Problem: Return only the stretch of the material below that begins with the line containing "Instruction: Open the" and ends with the line containing "The image size is (1473, 812).", exactly; both of those lines belong to it.

Entries shown:
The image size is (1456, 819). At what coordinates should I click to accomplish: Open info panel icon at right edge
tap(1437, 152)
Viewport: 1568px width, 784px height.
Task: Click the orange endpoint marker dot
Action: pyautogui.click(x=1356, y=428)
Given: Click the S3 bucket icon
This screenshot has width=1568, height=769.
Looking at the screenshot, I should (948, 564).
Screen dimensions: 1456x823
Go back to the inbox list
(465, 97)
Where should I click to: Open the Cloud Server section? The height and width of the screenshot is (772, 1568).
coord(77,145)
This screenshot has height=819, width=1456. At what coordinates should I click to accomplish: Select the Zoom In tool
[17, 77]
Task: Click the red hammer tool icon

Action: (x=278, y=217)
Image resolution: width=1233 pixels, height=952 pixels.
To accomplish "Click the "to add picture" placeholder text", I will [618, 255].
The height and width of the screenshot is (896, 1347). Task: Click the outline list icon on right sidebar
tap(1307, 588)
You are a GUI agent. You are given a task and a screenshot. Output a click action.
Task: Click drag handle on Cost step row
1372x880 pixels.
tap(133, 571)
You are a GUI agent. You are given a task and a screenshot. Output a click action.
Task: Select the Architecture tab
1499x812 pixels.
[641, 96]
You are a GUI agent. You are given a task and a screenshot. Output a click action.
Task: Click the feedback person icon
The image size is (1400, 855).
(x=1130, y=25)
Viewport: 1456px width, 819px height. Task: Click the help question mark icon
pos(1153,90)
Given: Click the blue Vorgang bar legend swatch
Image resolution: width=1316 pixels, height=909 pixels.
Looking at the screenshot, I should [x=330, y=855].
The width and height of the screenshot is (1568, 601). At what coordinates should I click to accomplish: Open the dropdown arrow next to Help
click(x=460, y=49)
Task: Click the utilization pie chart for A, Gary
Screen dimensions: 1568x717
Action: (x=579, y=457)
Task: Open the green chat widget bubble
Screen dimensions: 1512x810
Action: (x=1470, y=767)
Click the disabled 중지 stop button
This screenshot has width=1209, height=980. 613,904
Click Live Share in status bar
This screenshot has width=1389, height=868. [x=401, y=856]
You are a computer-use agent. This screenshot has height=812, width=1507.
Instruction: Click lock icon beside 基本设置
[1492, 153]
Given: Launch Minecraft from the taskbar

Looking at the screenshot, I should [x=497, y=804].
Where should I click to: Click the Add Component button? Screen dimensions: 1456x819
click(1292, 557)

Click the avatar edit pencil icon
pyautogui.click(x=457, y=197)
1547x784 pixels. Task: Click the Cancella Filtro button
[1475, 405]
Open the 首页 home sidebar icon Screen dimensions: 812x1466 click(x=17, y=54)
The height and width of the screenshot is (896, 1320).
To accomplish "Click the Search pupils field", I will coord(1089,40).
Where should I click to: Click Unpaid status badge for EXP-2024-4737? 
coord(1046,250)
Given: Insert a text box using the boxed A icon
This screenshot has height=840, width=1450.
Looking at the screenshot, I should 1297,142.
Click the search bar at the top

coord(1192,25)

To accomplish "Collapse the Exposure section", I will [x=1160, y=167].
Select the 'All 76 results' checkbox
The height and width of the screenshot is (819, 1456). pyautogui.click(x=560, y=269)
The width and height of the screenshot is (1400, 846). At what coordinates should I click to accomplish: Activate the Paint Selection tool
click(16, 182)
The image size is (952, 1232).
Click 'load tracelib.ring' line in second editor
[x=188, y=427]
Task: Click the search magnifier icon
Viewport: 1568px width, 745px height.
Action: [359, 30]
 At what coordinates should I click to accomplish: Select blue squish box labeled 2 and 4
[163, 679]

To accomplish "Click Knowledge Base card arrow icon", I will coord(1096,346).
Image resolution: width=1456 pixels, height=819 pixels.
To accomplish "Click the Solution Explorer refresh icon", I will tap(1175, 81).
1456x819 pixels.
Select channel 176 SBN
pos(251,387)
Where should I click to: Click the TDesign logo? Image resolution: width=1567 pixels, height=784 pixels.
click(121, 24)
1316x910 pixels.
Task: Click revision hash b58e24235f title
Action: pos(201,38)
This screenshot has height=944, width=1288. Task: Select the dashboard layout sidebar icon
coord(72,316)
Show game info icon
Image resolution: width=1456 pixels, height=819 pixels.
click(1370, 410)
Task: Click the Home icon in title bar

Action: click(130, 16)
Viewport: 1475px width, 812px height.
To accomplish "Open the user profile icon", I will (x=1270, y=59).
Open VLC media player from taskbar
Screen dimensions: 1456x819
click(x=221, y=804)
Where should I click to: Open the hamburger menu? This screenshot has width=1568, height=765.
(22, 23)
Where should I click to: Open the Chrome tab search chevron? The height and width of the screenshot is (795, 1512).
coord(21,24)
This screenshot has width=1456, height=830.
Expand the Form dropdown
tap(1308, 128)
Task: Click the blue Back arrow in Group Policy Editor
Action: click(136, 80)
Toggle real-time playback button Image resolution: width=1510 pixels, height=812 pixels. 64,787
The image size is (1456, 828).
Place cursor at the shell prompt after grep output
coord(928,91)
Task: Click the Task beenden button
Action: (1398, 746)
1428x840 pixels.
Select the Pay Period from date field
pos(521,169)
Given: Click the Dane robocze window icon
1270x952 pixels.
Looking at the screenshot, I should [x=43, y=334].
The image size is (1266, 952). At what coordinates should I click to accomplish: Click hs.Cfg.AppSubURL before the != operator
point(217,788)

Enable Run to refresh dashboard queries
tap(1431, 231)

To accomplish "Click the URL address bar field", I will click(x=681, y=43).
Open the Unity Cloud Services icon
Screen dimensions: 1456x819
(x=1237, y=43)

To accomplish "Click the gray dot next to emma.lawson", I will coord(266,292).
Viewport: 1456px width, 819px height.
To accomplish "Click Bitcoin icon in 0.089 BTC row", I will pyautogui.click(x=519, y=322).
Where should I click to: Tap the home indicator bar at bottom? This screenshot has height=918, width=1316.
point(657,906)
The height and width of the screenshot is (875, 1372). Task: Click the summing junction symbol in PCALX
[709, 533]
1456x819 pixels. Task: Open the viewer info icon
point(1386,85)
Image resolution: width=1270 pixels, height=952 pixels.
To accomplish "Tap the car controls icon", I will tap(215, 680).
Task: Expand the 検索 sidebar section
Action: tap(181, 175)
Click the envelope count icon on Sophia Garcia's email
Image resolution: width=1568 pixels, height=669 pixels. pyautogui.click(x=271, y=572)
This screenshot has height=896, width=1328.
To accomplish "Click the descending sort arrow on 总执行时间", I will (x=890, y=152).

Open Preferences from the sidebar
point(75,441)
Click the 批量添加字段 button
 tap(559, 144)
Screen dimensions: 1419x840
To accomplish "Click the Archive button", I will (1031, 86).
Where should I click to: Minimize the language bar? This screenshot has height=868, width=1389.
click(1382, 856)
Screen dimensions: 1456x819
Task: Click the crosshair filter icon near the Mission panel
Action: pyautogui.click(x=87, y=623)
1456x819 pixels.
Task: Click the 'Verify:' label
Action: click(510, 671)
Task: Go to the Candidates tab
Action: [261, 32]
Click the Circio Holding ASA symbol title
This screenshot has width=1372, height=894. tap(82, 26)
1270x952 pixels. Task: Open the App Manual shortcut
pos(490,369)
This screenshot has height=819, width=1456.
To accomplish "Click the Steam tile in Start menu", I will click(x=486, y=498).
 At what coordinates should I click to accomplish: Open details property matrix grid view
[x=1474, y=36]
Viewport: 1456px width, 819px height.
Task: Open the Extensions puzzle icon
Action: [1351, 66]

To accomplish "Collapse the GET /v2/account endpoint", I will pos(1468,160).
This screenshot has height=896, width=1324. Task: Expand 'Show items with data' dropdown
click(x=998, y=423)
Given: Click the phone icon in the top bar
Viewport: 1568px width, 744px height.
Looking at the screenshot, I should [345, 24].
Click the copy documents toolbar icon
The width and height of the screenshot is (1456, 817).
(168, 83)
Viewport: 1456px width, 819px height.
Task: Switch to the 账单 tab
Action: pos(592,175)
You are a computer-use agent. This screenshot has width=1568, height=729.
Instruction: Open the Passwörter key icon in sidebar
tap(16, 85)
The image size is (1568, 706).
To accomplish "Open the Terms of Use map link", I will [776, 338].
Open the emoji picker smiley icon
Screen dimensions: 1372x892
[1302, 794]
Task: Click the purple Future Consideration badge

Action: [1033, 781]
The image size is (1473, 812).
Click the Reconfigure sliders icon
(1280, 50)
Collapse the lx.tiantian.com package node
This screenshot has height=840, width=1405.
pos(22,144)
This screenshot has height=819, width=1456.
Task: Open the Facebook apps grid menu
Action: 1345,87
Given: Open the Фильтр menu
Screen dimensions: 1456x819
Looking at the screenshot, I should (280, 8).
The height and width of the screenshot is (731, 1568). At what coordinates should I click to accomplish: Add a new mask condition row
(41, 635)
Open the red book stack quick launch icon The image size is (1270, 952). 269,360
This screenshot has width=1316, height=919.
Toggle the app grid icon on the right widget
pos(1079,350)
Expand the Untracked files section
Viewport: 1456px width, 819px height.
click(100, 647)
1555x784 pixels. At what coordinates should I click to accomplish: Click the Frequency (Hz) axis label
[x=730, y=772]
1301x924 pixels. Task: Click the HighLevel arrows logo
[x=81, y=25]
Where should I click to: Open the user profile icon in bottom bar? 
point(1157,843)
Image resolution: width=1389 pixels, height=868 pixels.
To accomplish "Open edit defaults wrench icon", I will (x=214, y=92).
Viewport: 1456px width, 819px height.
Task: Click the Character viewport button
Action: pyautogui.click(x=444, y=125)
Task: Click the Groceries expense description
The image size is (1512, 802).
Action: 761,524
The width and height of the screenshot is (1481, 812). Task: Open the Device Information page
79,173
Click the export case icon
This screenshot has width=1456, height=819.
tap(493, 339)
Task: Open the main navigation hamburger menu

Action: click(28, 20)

Answer to this exercise:
Instruction: Open the Passwörter key icon in sidebar
tap(16, 85)
The image size is (1568, 706).
To accomplish "Open the Terms of Use map link", I will [776, 338].
Open the emoji picker smiley icon
Screen dimensions: 1372x892
[1302, 794]
Task: Click the purple Future Consideration badge

Action: [1033, 781]
The image size is (1473, 812).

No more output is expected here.